WHAT NEEDS TO BE DONE =
Among the entries below, one stretch runs from the line that contains "Click the 交易返点 0.3% badge on the JF-USDT card" through the line that contains "The width and". Repeat that stretch exactly, ends included, and only that.

DATA EXTRACTS =
· · · · ·
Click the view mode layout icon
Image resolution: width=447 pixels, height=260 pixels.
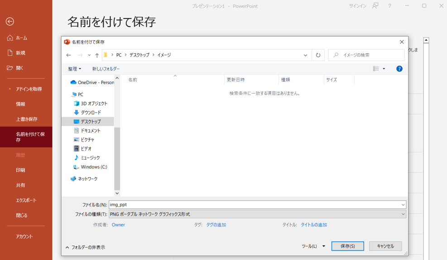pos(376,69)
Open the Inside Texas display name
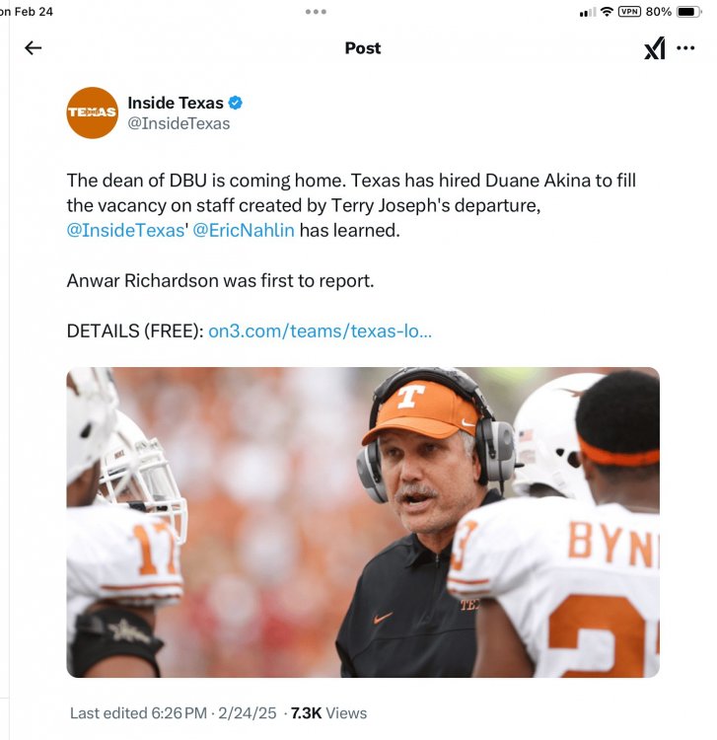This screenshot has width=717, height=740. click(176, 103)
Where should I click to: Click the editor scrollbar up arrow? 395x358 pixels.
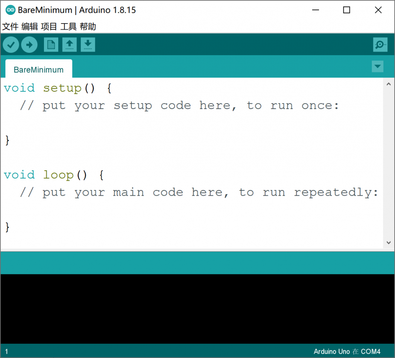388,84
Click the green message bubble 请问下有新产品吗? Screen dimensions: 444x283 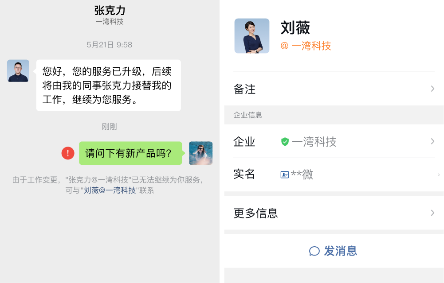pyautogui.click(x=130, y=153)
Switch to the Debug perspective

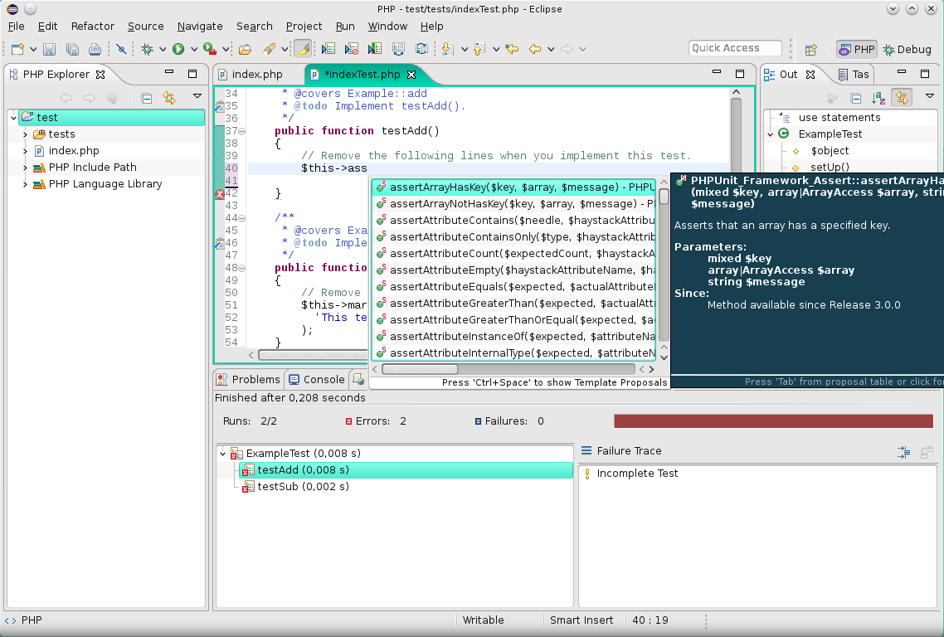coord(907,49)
· · · · ·
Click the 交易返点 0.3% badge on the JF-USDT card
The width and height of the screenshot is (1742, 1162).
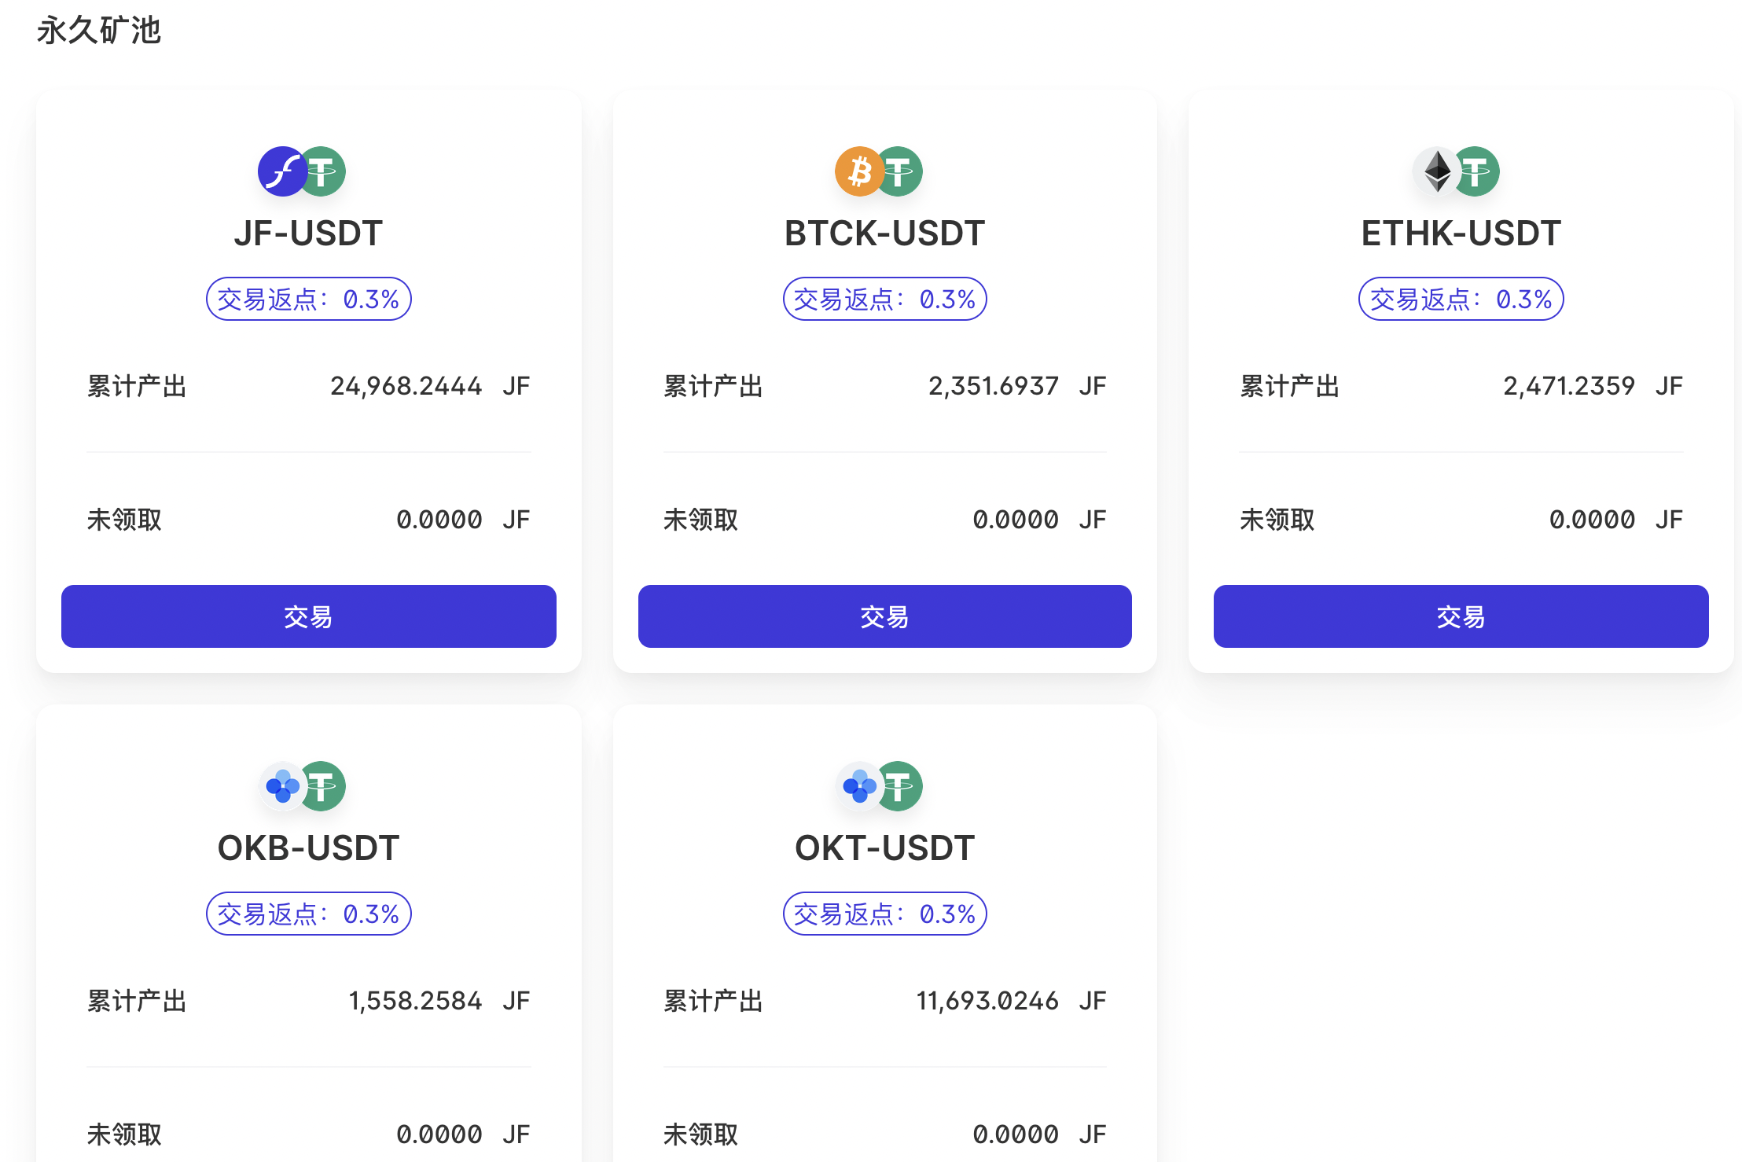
· · · · ·
WORKED SOLUTION =
Click the 交易返点 0.3% badge on the JF-USDT card
The width and height of the screenshot is (1742, 1162).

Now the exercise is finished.